── RECORDED INFORMATION

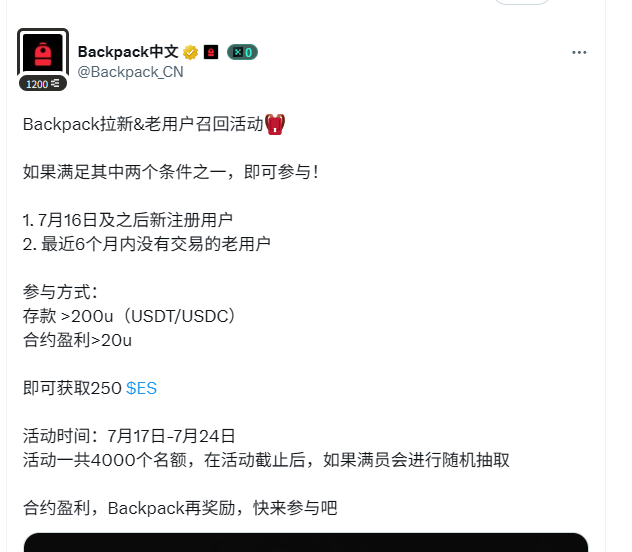Click the Backpack中文 display name
Image resolution: width=632 pixels, height=552 pixels.
pyautogui.click(x=128, y=52)

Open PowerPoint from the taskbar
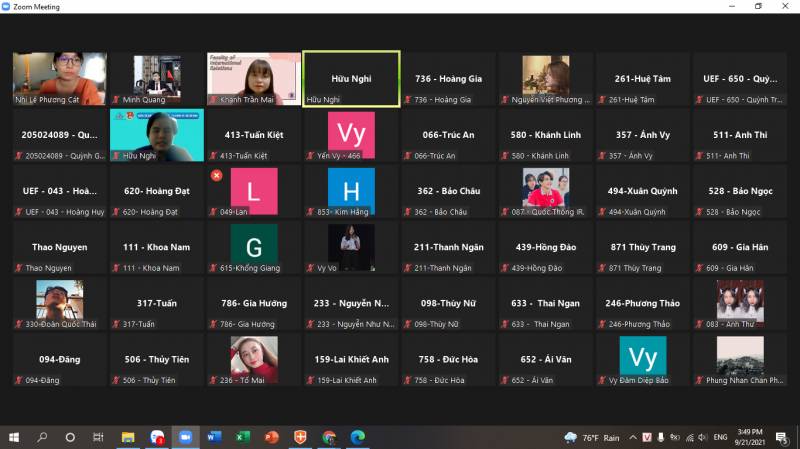click(x=271, y=437)
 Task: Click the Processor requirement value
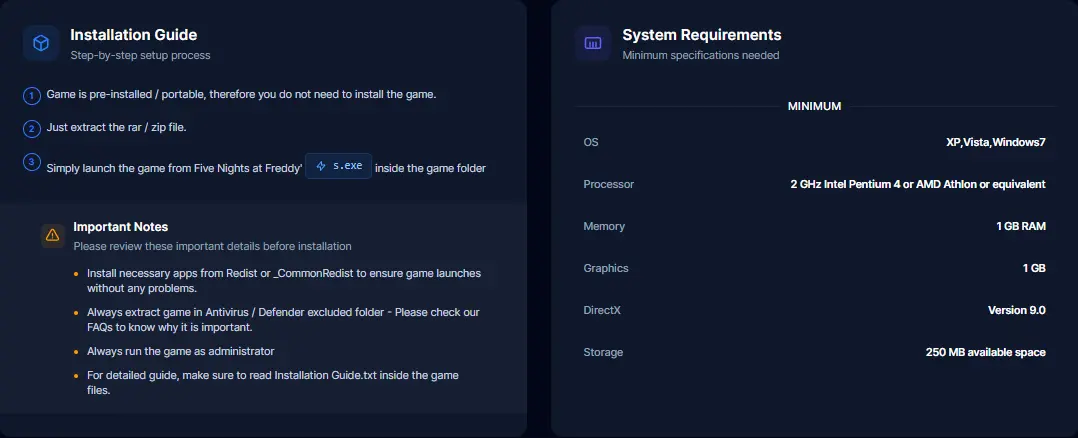918,184
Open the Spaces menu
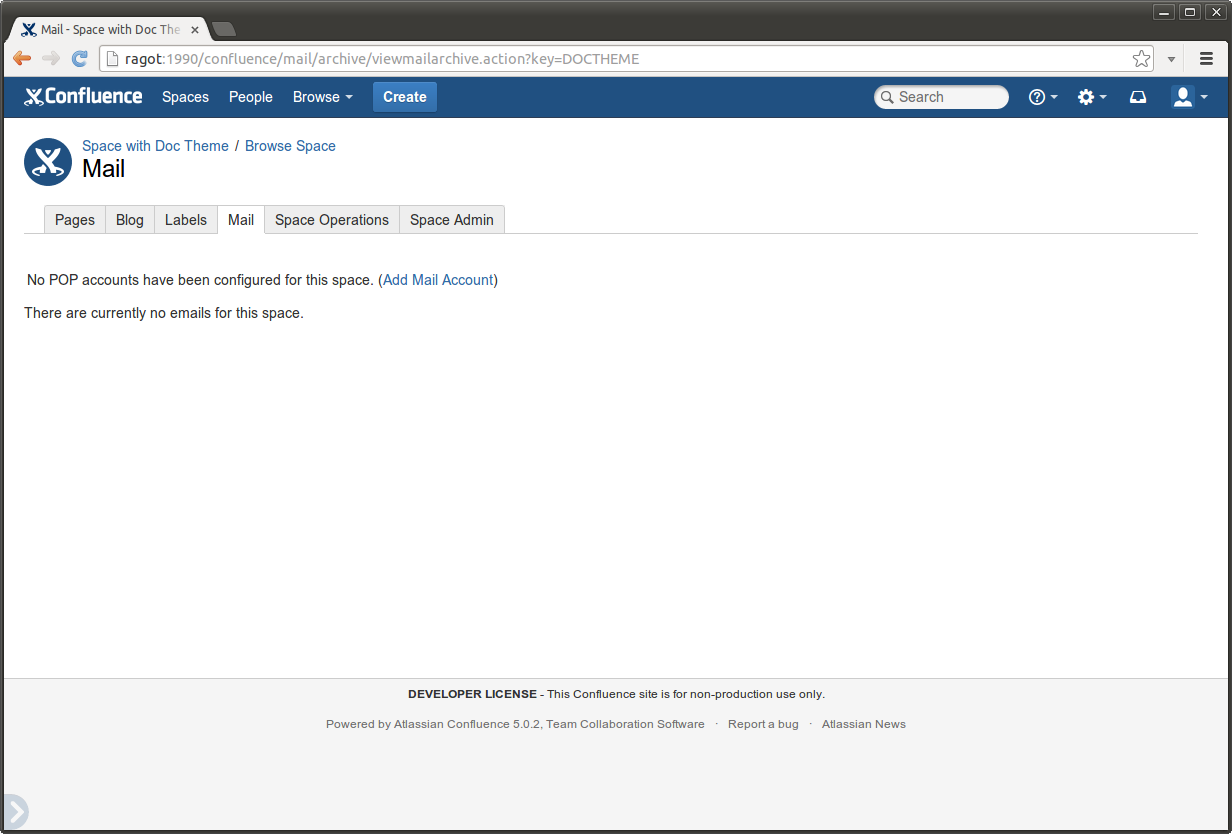This screenshot has height=834, width=1232. tap(185, 97)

────

#### ABOUT THIS EXERCISE:
Write out the lines that run from the line containing "Task: Click the Processor requirement value" to the end of the entries, inclusive, exactly as written. Skip every picture.

#### EXERCISE OUTPUT:
 Task: Click the Processor requirement value
918,184
Open the Spaces menu
This screenshot has height=834, width=1232. tap(185, 97)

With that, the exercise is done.